### TEXT PASSAGE:
********************

The guy is spanish though. I say lynching is in order.
Actually, just for the sake of it, there is a kind of argument for older games costing increasingly less. Retro fans will commonly mock more modern games for their ballooning budgets and consequent high prices (all Xbox One and PS4 games seem to be going for £55 on Amazon, for example) whereas old games, indie games, and games on less advanced platforms, such as DS and 3DS, have less development costs and thus lower prices for the consumer. Then there's inflation. In the climate a game in 1970 was made in, $1 of modern money would be worth $5.37 then, so buying a 1970 computer game for $6 is really like buying one for over $35 in terms of feeding back into the costs of its creation at the time.

********************

### STORED DATA:
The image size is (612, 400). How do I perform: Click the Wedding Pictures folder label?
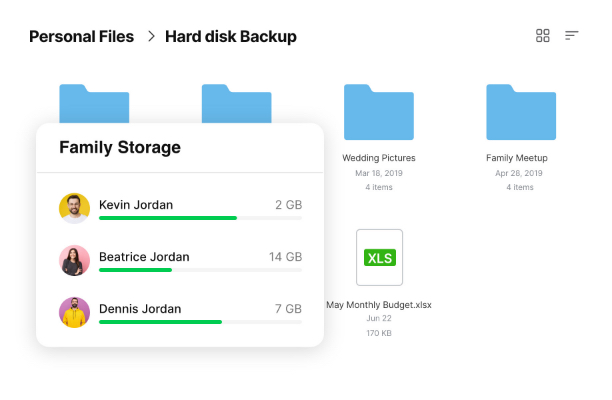(x=379, y=158)
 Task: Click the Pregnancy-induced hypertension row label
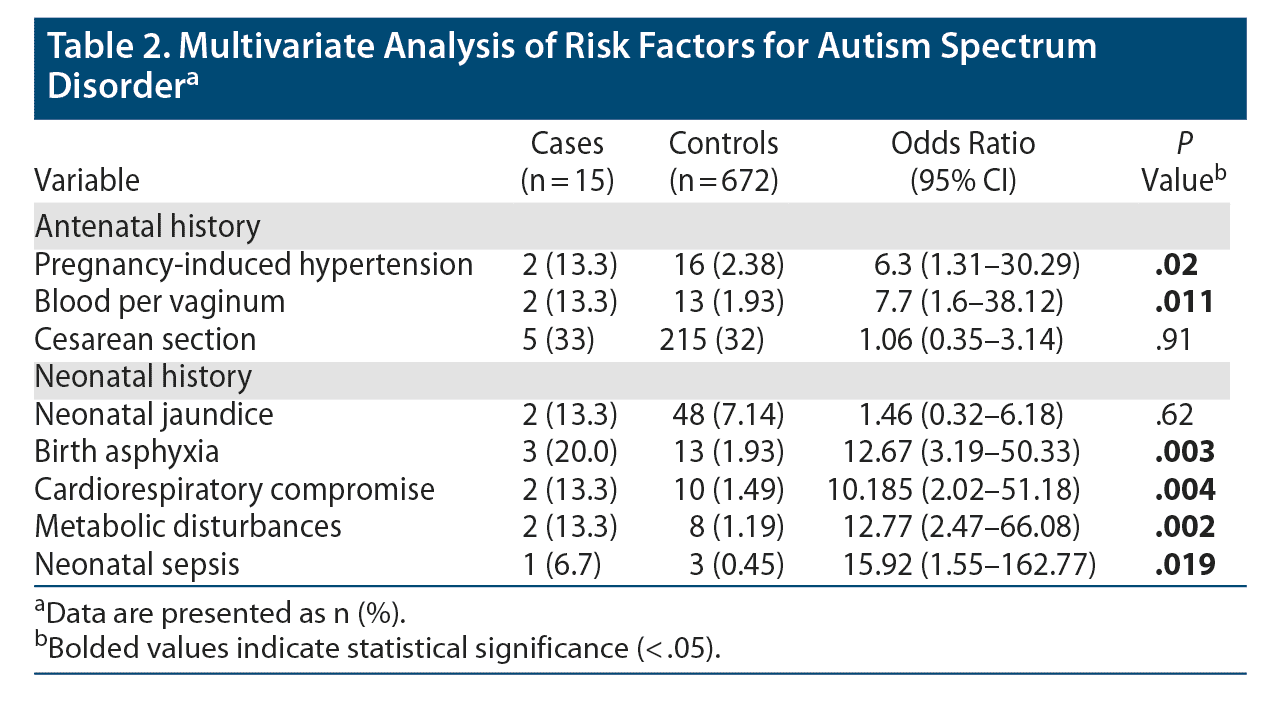[x=253, y=264]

********************

### REQUIRED WORK:
1 - In the text about game prices, what price do Xbox One and PS4 games seem to sell for on Amazon?
2 - Write what comes next in the text about game prices, picking up after its final sentence.

### PER-TASK ANSWERS:
1 - £55

2 -
So in those ways, a really old game should be significantly cheaper. Not to mention, it should have recouped its costs long ago, so now it's more like buying a second-hand VHS of Fright Night from a car boot sale, not paying to see Man of Steel or whatever. Remember, the only reason certain things go up in value with age is that they're physical objects with great rareness, not infinitely cloneable pieces of data. Going off general value models, the more copies you make of something, the cheaper it gets. Obviously, quality does come into it, which is why a digital version of Ocarina of Time (1998) should still cost more than a digital version of Duke Nukem Forever (2011), but that's generally a tricky one since that's subjective - if you want to go off Metacritic, Arx Fatalis is worse than Dragon Age II.
Post edited June 26, 2013 by Export
The game is worth easily 4,6 Euros, basically nails how Ultima IX should have felt in 3D.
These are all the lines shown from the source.